The Trade and Cooperation Agreement (TCA) signed by the UK and the EU in December 2020 contains a number of provisions which relate to tax. In this briefing, we look at what they are and how far they could constrain the UK's room for manoeuvre on tax issues in future. We also highlight a number of issues which are not addressed by the TCA, but are causing problems in practice – notably in relation to VAT and customs duties.
Overview
Overall, the most significant provisions of the TCA in terms of their impact on future UK tax policy are probably those relating to customs and export duties and state aid. However, the TCA also contains provisions relating to VAT, customs cooperation and international standards in tax policy. Each of these is considered separately below.
Customs and export duties
The TCA provides for zero tariffs on trade in qualifying goods between the UK and the EU. The critical words here are "qualifying goods"; goods which do not meet the rules of origin in the TCA will not qualify for preferential treatment. This is already causing difficulties in some sectors. For more detail on rules of origin, click here.

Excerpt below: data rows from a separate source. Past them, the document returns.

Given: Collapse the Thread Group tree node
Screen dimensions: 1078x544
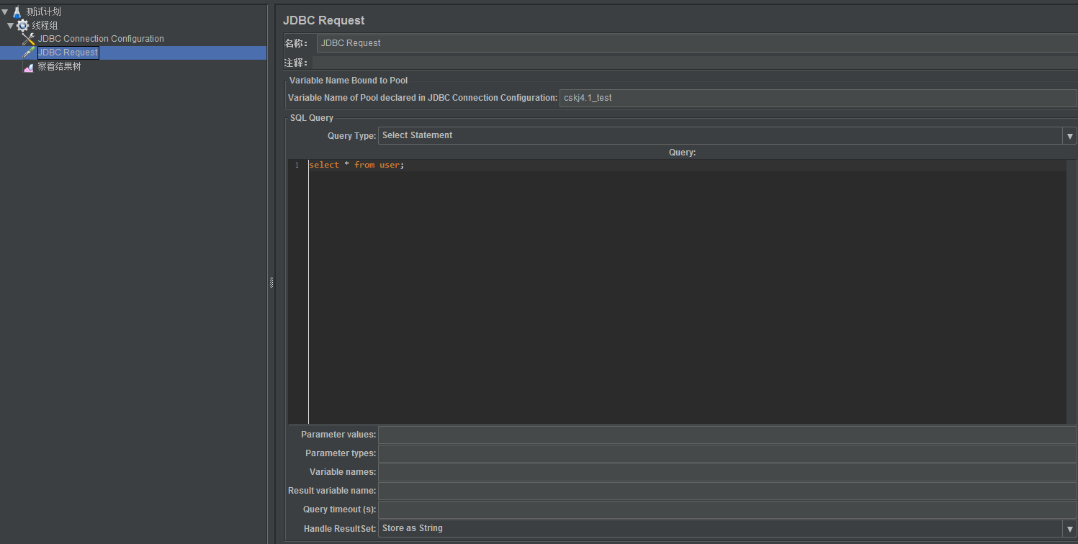Looking at the screenshot, I should click(x=11, y=26).
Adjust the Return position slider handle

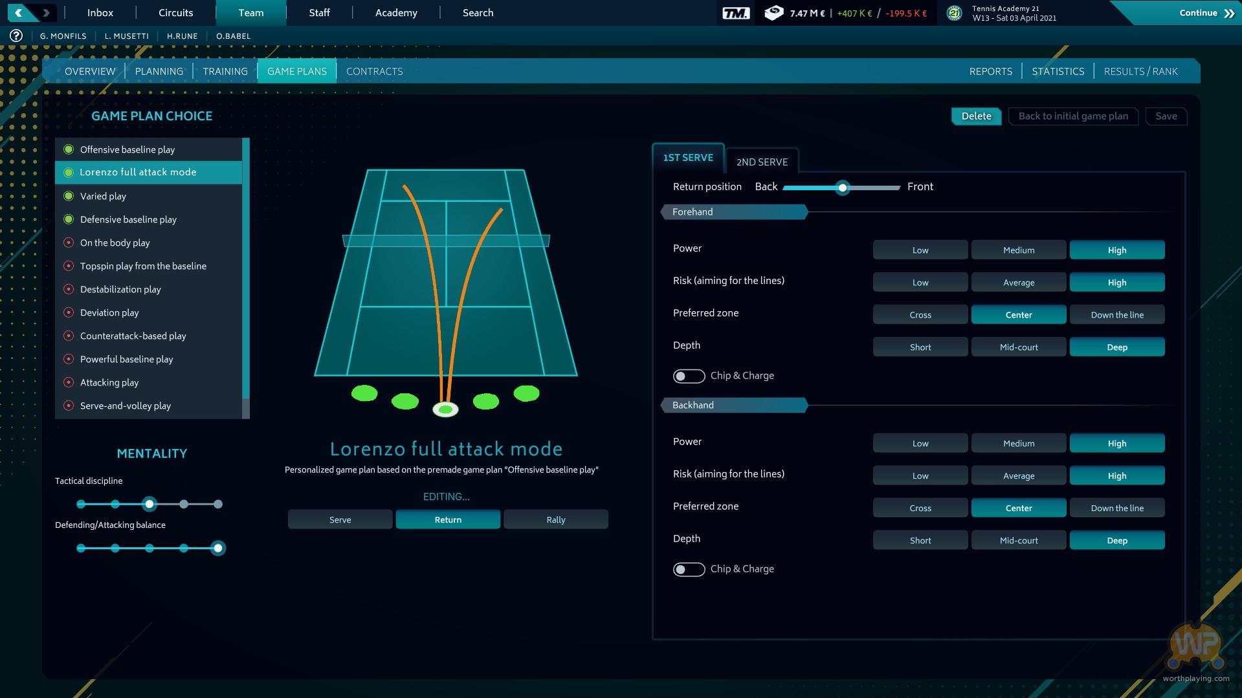[x=842, y=188]
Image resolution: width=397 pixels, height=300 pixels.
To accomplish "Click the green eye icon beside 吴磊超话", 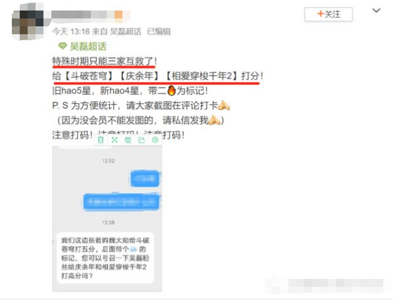I will coord(63,46).
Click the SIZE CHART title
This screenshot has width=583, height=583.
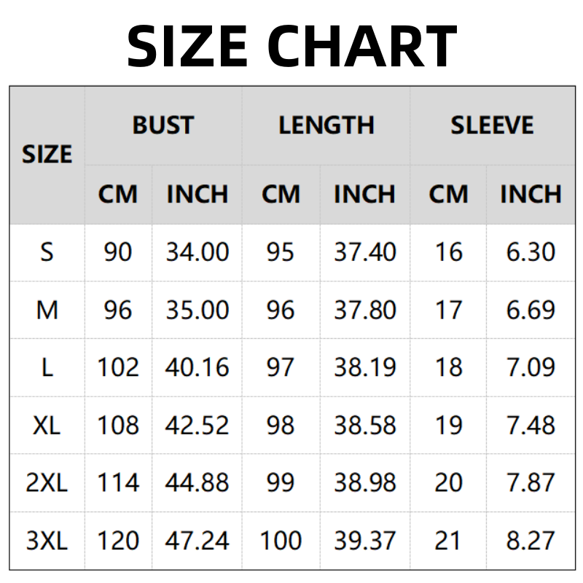pos(292,45)
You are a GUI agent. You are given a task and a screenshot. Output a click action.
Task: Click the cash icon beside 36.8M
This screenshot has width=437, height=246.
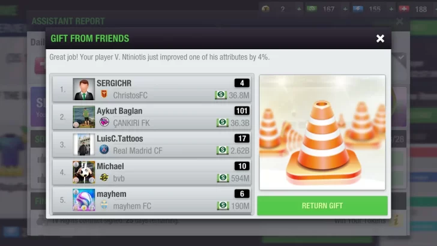coord(221,95)
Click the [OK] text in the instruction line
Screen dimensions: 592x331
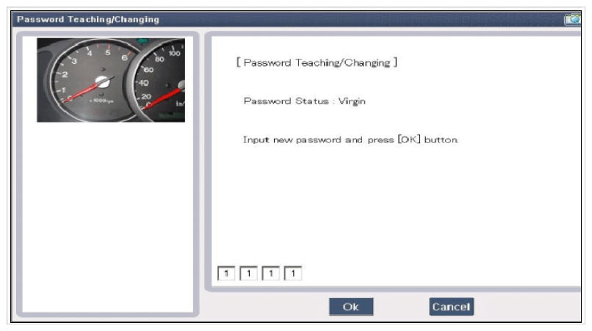click(x=409, y=139)
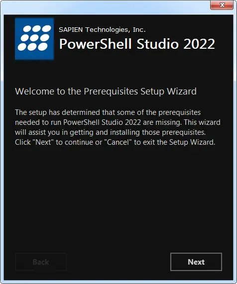The height and width of the screenshot is (284, 237).
Task: Click the word "Technologies" in the header
Action: (108, 30)
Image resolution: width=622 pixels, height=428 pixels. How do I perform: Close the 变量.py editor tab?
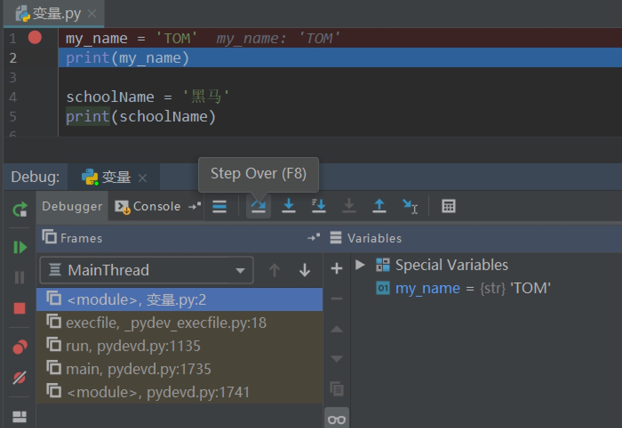click(92, 14)
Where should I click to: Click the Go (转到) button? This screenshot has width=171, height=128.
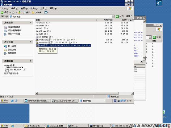[x=119, y=16]
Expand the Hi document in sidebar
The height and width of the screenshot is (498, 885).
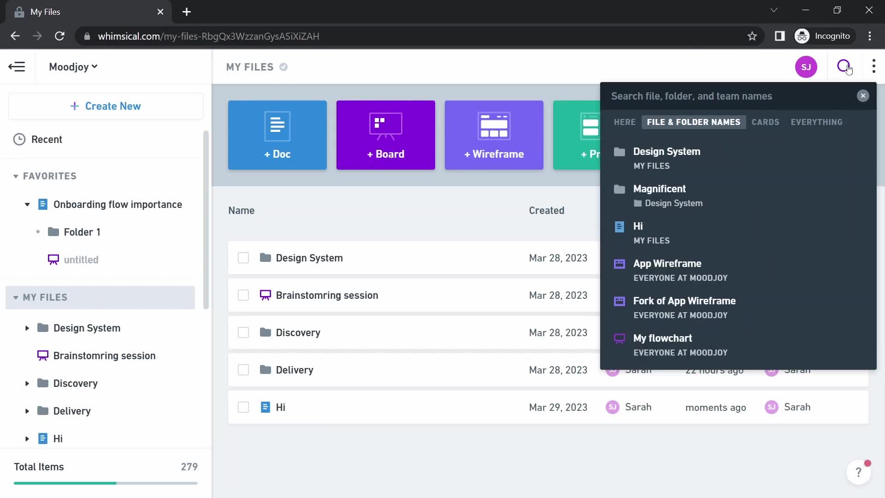pos(27,439)
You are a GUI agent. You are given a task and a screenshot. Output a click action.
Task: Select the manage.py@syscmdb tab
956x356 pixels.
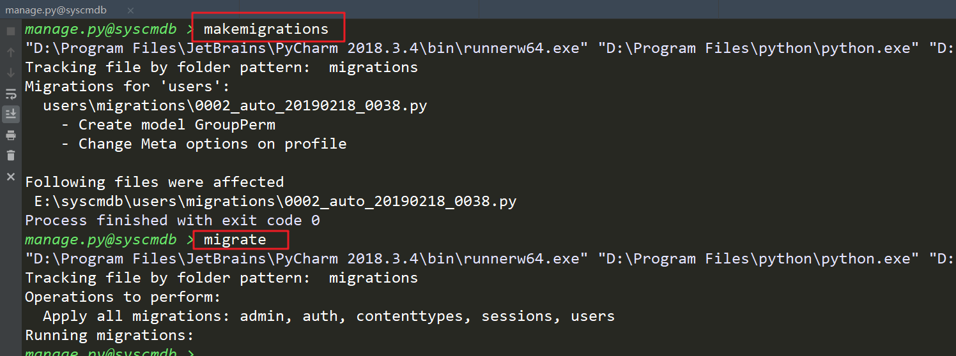(x=56, y=10)
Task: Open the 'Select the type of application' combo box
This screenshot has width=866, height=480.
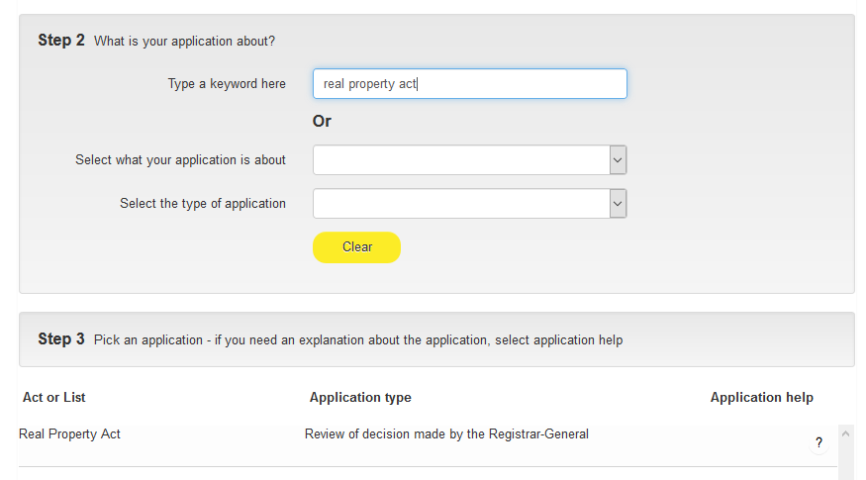Action: click(469, 204)
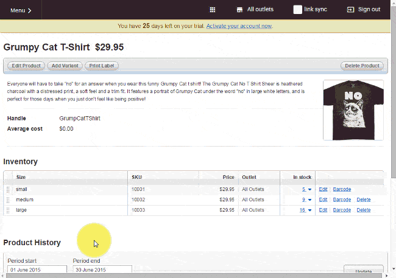
Task: Click the Delete Product button
Action: [362, 66]
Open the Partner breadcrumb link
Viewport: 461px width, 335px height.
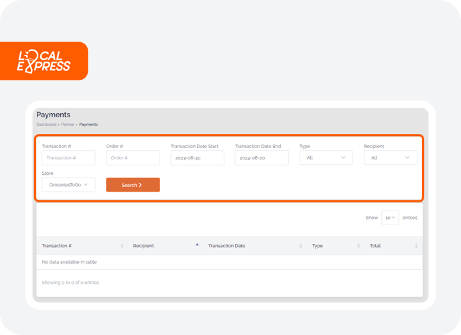(x=68, y=125)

PROHIBITION OF EXPORT DUTIES
The TCA also prohibits duties being imposed on exports between the parties – for example, the UK cannot require a UK-based business to pay a tax triggered by the export of its goods to the EU (and vice versa). Such duties are sometimes imposed where a state wishes to deter businesses from engaging in export trade e.g. where a certain type of goods is in short supply and there is a desire to prioritise domestic customers. However, export duties are not as widely used as tariffs (which are imposed on imported goods) and where the UK had concerns about shortages, it could probably use non-tax measures (e.g. based on national security) to restrict or prohibit export (taking advantage of carve-outs in the TCA for this type of situation). As such, the UK is unlikely to find this prohibition particularly constraining in practice.